_Excerpt provided_

++++++

Show that there exists an $\epsilon > 0$ such that $P(X_n > \epsilon, \text{ i.o.}) = 1$. 
Let $X_1, X_2, X_3, ...$ be a sequence of i.i.d. random variables. Suppose $P(X_n \ge 0) = 1$ and $P(X_n > 0) > 0$, for each $n \in \mathbb{N} := \mathbb{Z} \cap [1, \infty)$.
Show that there exists an $\epsilon > 0$ such that $P(X_n > \epsilon, \text{ i.o.}) = 1$.

My Attempt:
For each $n \in \mathbb{N}$, put $\epsilon_n = \inf\{X_n(\omega) : \omega \in \Omega\}$. Note that, since $P(X_n > 0) > 0$ for each $n$, there exists an $\alpha_n > 0$ such that $P(X_n > \alpha_n) > 0$; and so we are guaranteed that infinitely-many of the $\epsilon_n$ are positive (I think...?)
Now, put $\epsilon = \sup_{n}\epsilon_n$ and, for each $n$, define the event $E_n = \{X_n > \epsilon\}$. It is clear that $\epsilon$ is positive (since infinitely-many of the $\epsilon_n$ are positive). It would now be nice if I could argue (via Borel-Cantelli) that $\sum P(E_n) = \infty$, but I haven't had much luck doing so...

++++++

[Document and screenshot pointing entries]
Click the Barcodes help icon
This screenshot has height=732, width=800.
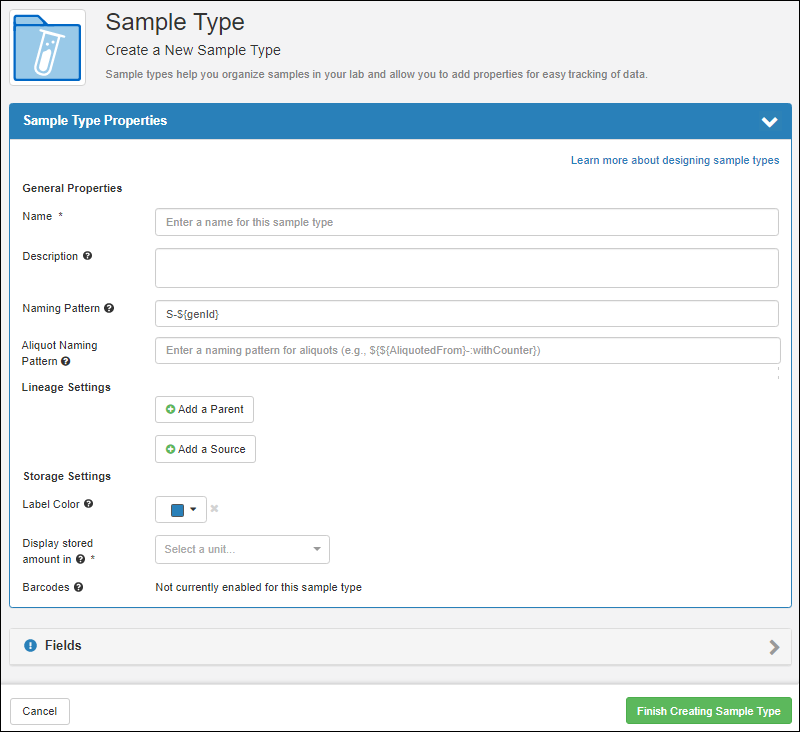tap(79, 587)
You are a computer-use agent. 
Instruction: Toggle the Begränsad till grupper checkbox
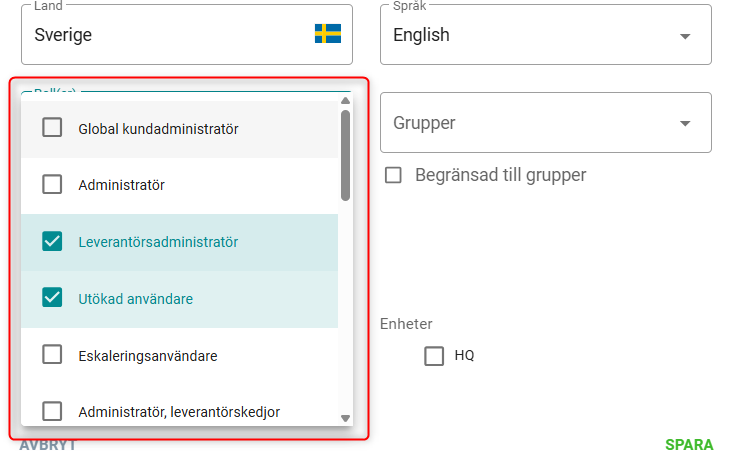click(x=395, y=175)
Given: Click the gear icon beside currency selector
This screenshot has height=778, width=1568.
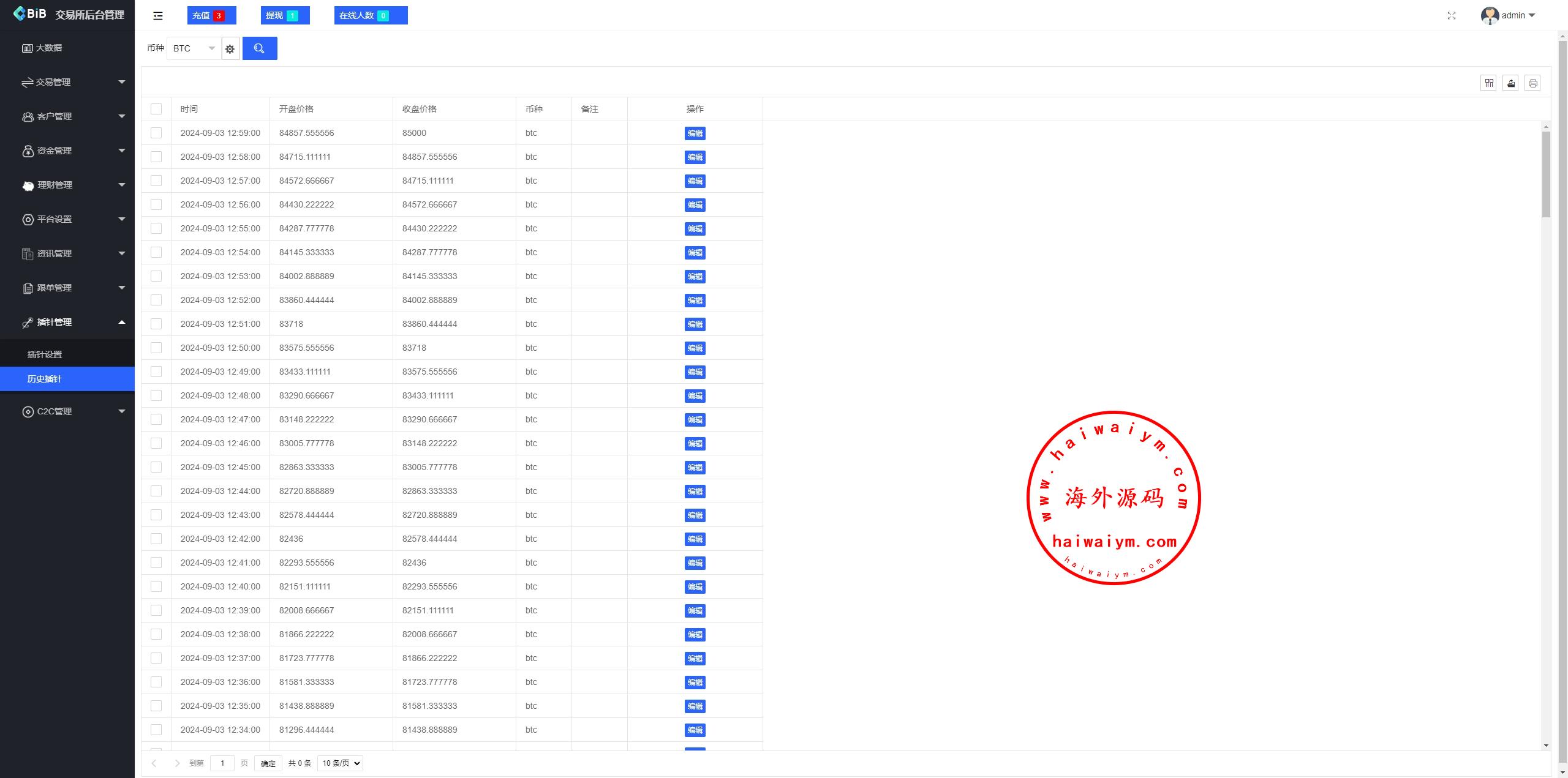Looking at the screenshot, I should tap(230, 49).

++++++

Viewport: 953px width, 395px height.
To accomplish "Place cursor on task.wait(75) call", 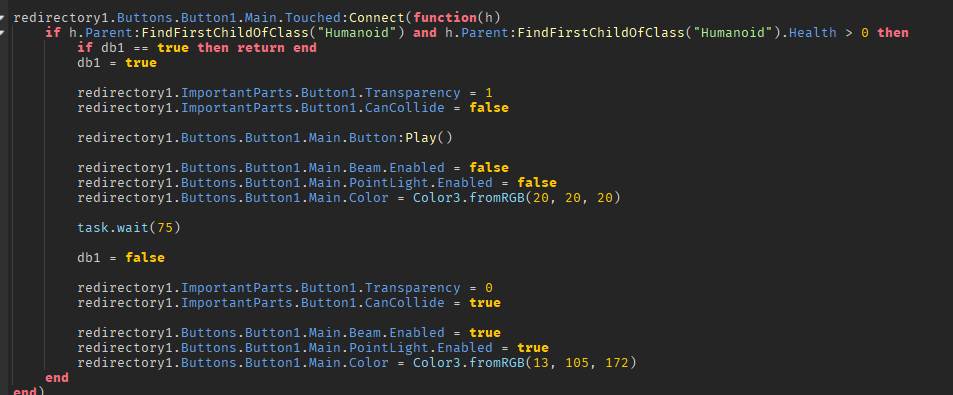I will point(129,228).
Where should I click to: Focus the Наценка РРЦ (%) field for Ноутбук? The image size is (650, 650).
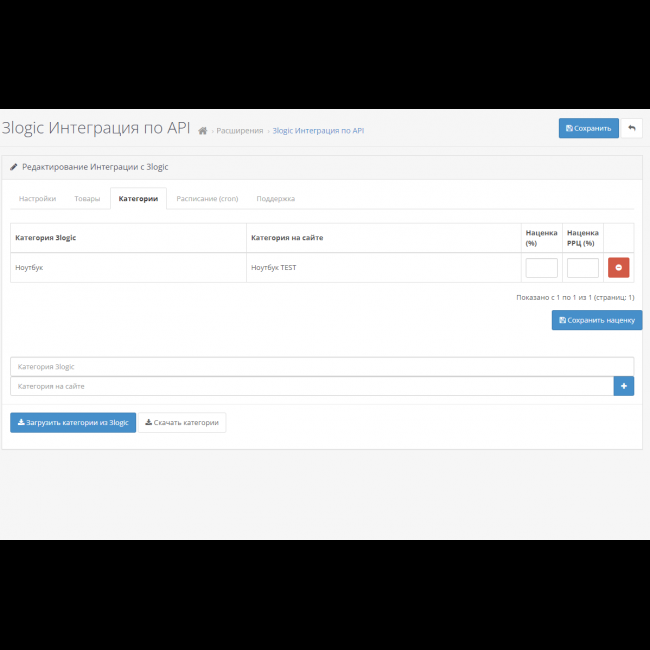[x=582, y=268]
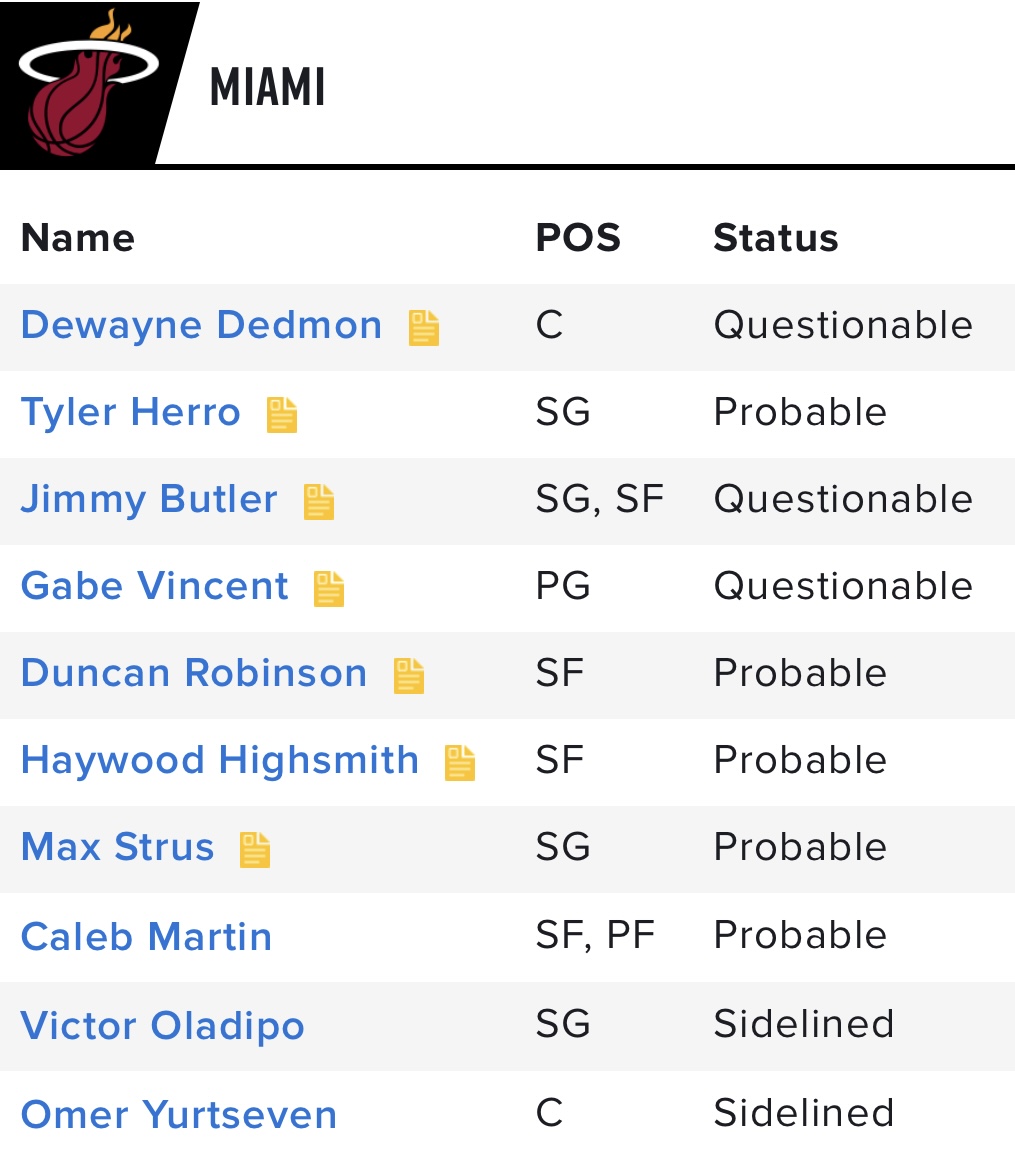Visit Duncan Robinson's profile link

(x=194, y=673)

++++++

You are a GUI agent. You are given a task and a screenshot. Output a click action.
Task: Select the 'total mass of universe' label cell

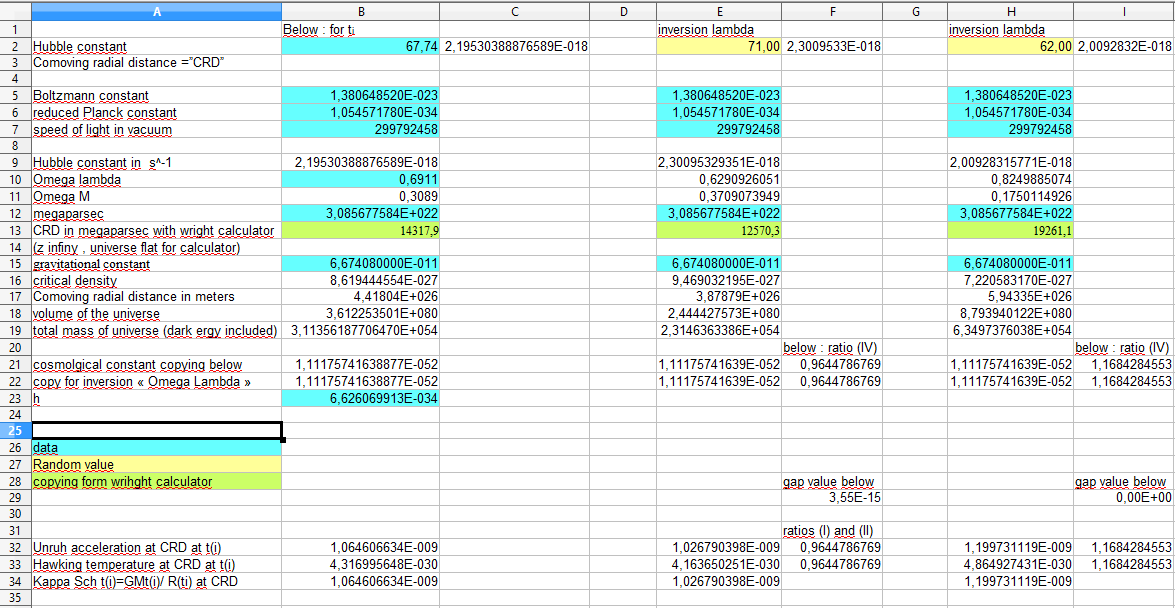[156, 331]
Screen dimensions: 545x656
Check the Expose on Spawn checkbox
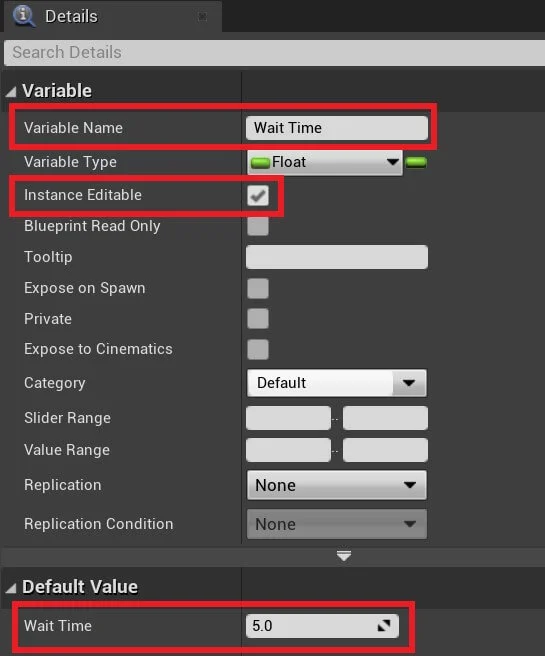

++++++

_Exercise description_
Echo, word for word, the part of the probability post above that opens with the words containing "Now, put $\epsilon" and closes with "luck doing so...".

_Solution to this task_
Now, put $\epsilon = \sup_{n}\epsilon_n$ and, for each $n$, define the event $E_n = \{X_n > \epsilon\}$. It is clear that $\epsilon$ is positive (since infinitely-many of the $\epsilon_n$ are positive). It would now be nice if I could argue (via Borel-Cantelli) that $\sum P(E_n) = \infty$, but I haven't had much luck doing so...